Personal information
- Full name: Steven Earl Lewis
- Nationality: American
- Born: May 16, 1969 (age 57) Los Angeles, California, U.S.
- Height: 6 ft 2 in (188 cm)
- Weight: 185 lb (84 kg)

Sport
- Country: United States
- Sport: Track
- Event: 400 metres
- College team: UCLA Bruins
- Club: Santa Monica Track Club

Medal record
Men's athletics
Representing the United States
Olympic Games
| Gold medal – first place | 1988 Seoul | 400 metres |
| Gold medal – first place | 1988 Seoul | 4 × 400 metres relay |
| Gold medal – first place | 1992 Barcelona | 4 × 400 metres relay |
| Silver medal – second place | 1992 Barcelona | 400 metres |

= Steve Lewis (sprinter) =

American track and field athlete

Steven Earl Lewis (born May 16, 1969) is a former American track and field athlete, winner of three gold medals at the 1988 Summer Olympics and 1992 Summer Olympics.

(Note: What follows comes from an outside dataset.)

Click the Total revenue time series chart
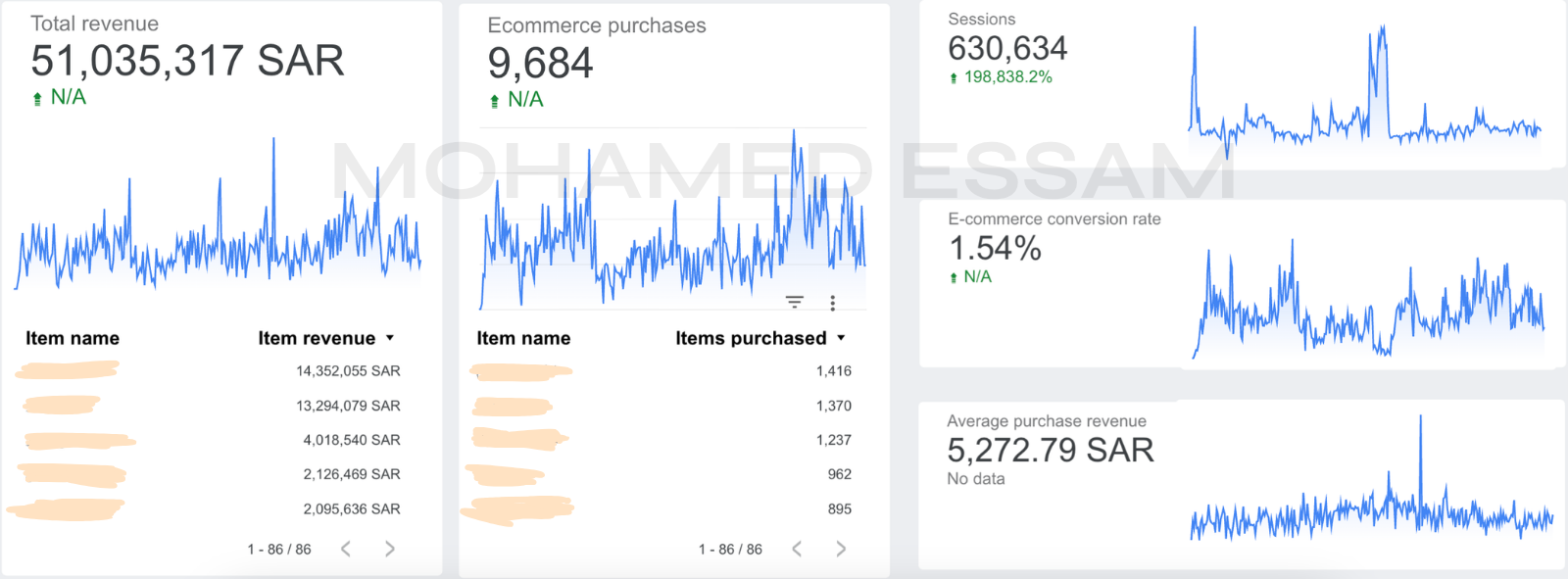 (218, 214)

Born in Los Angeles, Steve Lewis took up track at with the Los Angeles Jets youth track club under the direction of Ronald Moore and later went to Banning High School. He transferred to American High School in Fremont, California, following his sophomore year, where he graduated in 1987. While at American he competed in track and field and still holds the Mission Valley Athletic League record in the 400 meters. He won the CIF California State Meet in 1986 and 1987. He would go on to attend UCLA. As a freshman at UCLA, Lewis had a spectacular year in 1988, when the precocious 19-year-old not only completely rewrote the world junior all-time list in the 400 m, but also proved his mettle in senior competition by winning the Olympic gold medal.

Lewis had not been a total unknown prior to 1988, having set a personal best of 45.76 at the 1987 USA national junior championships, but he caught many unawares when he won his quarter-final at the USA Olympic Trials with new world junior record of 44.61, and then slashed this time the following day, when he won his semi-final in 44.11. Despite this performance, Lewis could only finish third in the final in 44.37, having been well beaten by his older compatriots, Butch Reynolds and his UCLA teammate, Danny Everett.

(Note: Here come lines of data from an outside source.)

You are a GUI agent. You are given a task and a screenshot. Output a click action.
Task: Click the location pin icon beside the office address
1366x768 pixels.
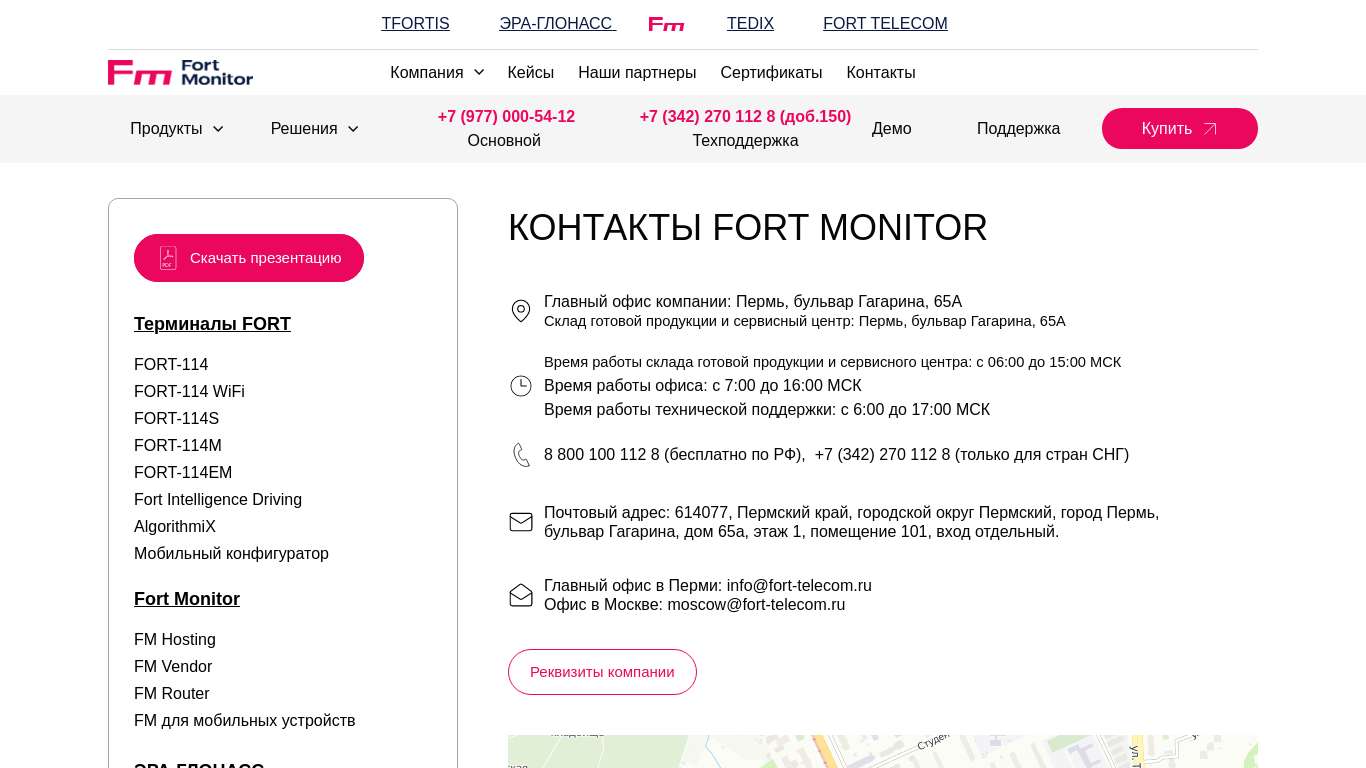tap(521, 311)
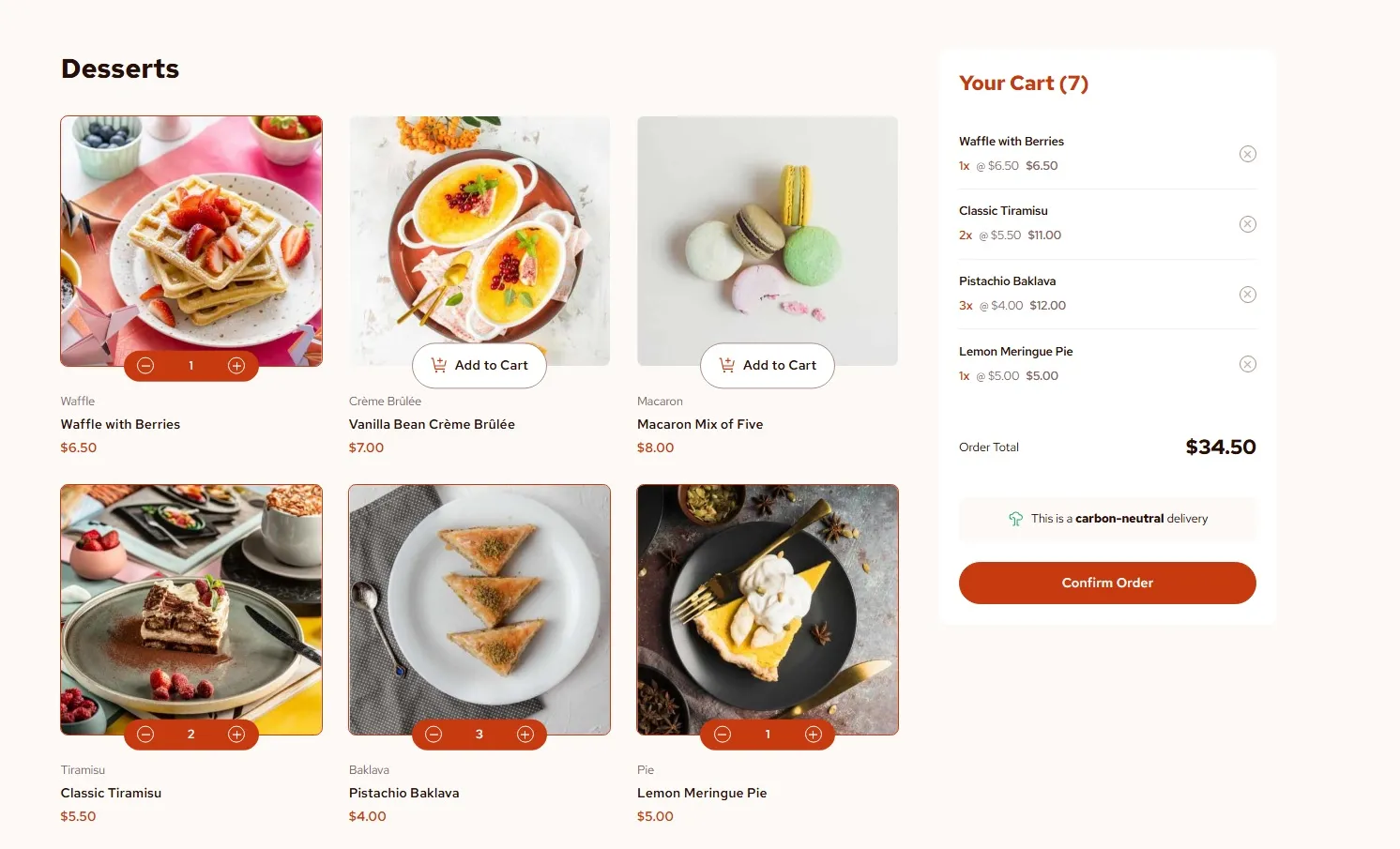The height and width of the screenshot is (849, 1400).
Task: Remove Pistachio Baklava from cart
Action: click(x=1247, y=295)
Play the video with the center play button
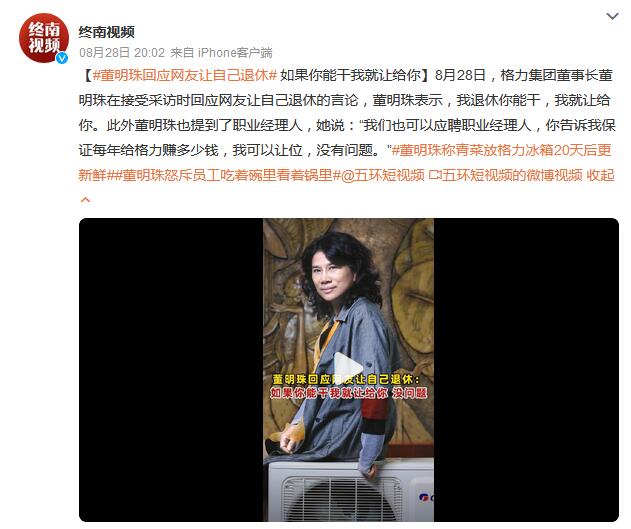631x529 pixels. click(x=348, y=368)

In the Olympic Games at Seoul, Reynolds was the clear favorite to win the gold medal, and few people took Lewis' chances seriously, but in the Olympic final Lewis set a fast pace in the early stages while Reynolds held back. Although Reynolds closed near the finish, Lewis held on to win in 43.87, still the United States, North American and World junior record. Steve won a second gold medal three days later, as a member of the victorious USA 4 × 400 m relay team which equalled the world record of 2:56.16 that had stood since the 1968 Olympics.

By the end of 1988, Lewis had run what still rank as 7 of the top ten junior 400 metre races of all time.

In 1990, he won NCAA Championships in the 400 m and went on to win the US Track and Field Championships in the same event.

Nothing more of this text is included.